What Can our Past Tell Us?

My blog is reflective this week, but as I write I am thinking about the importance of enjoying the smaller things in life, for they are often the most important….

The past is somewhere we can walk with our memories. Never with our footsteps..

Mimi Novic

This week has been rather strange and unsettling.

I have spent a lot of time over the last ten days sitting at my Father’s bedside as he has struggled with ill health. For most of us, this sort of situation fills us with all sorts of emotions and fears. To see a loved one suffering, especially someone who has been your parent, the one you have looked up to and who, previously was the one to look after you, is hard. Being in a hospital environment for any length of time soon reminds us that life is very tenuous and can change in the blink of an eye. Emerging from a particularly long visit it is hard to readjust to the outside world and it is strange seeing people going about their everyday lives.

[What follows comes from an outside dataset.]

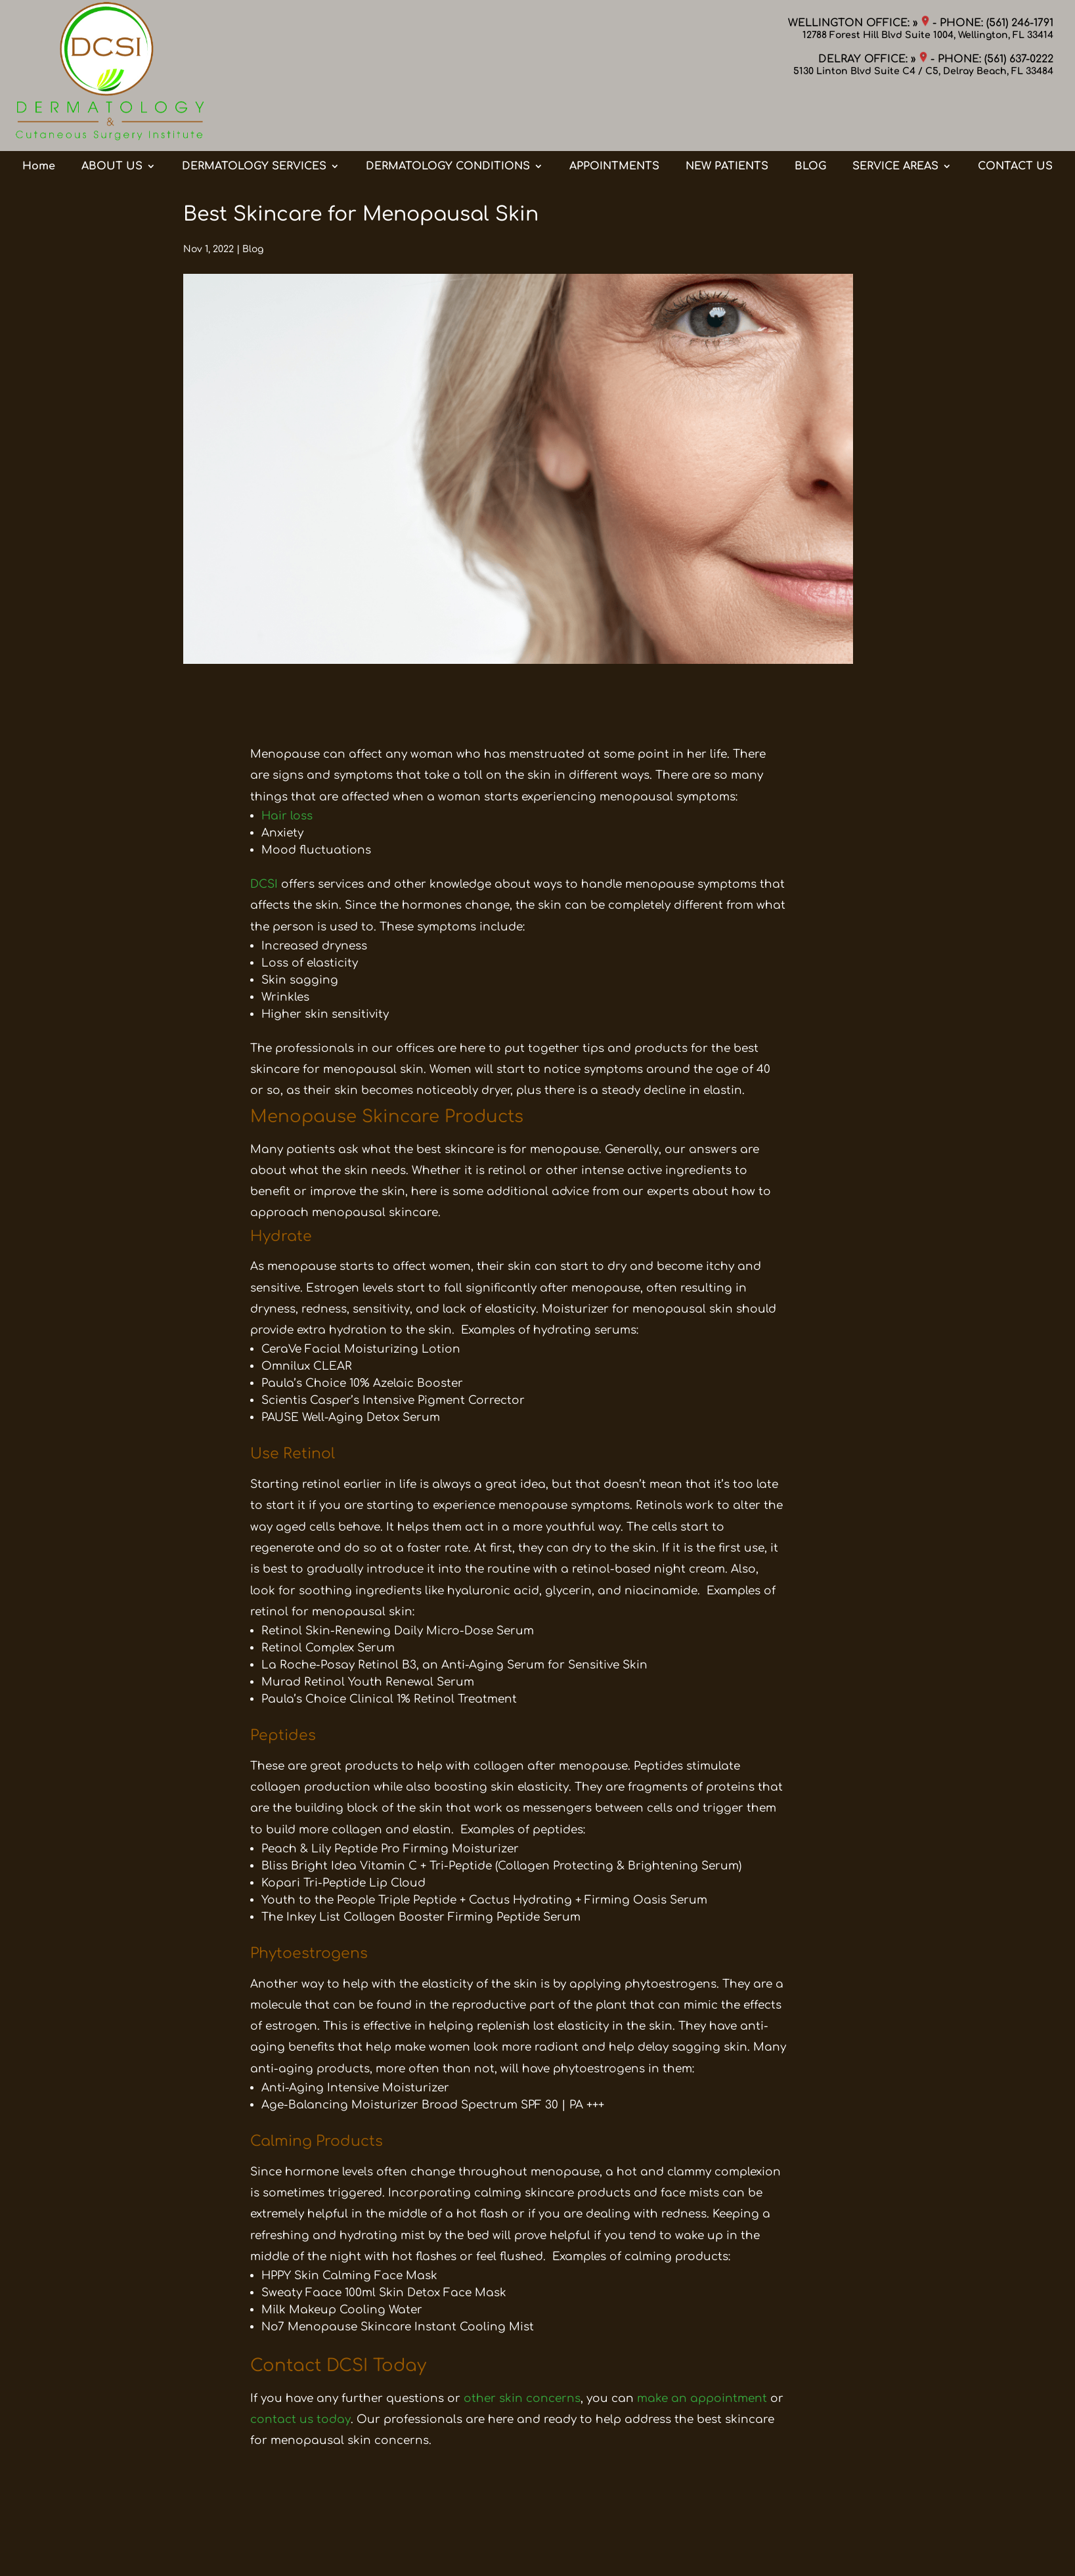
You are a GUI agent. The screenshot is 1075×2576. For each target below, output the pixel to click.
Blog (252, 249)
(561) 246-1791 (1019, 23)
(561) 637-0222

It is interesting that last weekend I had a message out of the blue from an old school friend who wanted to contact on Facebook – a new group had been set up for those of us who had attended the school in Somerset back in the late 60’s. Once we had connected we started catching up on news, and messages were going to and fro for an hour or so. This set up a chain of events and more and more old friends joined in with new messages. As with any of these situations, there was news of how well some people had done, how some had drifted away and some had sadly died. Photos were posted and comments made about how well we had aged , (or not, as the case may be!) It was all interesting stuff and good to reconnect with people you hadn’t thought about for years, but it is very strange when one feels the years roll back and you revert back to being a teenager for a while in your mind. This for me, set me thinking about life and the passing of time. How can it be that so many years have passed and so much has happened along the way? How has it happened almost in the blinking of an eye?

             ‘Alice: How long is forever?

             White Rabbit : Sometimes, just one second.’

It is quite fitting in a way that these thoughts and memories from my past have occurred in the same week as my Father’s illness. It is almost as though the Universe is suggesting I look back a bit and perhaps take some comfort from earlier times. But does our personal history determine what happens in our lives now I wonder? I guess we are the writers of our own stories and the directors of our own lives. If we live in the past too much we are replaying the same old scenarios in our minds when we need to move forward from the energy of past events and into the now. Whatever our history, whatever mistakes or failure we have experienced, we are different people now but the good memories hopefully stay forever.

My blog is short and reflective this week – but as I write I am thinking about the importance of enjoying the smaller things in life, for they are often the most important – small everyday kindnesses, catching up with family and telling them you love them, not worrying about trivia and also not worrying about the big, worldwide situations you can’t change, no matter how much you want to.

I’d like to think about continuity too. I can take comfort from the contacts from the past because those long lost friends were responsible for making me the person I am now, even if in a small way. And, most importantly, when I look at my Father’s frail hands as he clasps mine, I feel the connection to my childhood days, and the times he lifted me with those same hands, high into the air to jump the waves on Polzeath beach.

  ‘But somewhere, running through your veins, The fragment of past life remains, And in future children, one day you’ll see, That somewhere, there’s a trace of me.’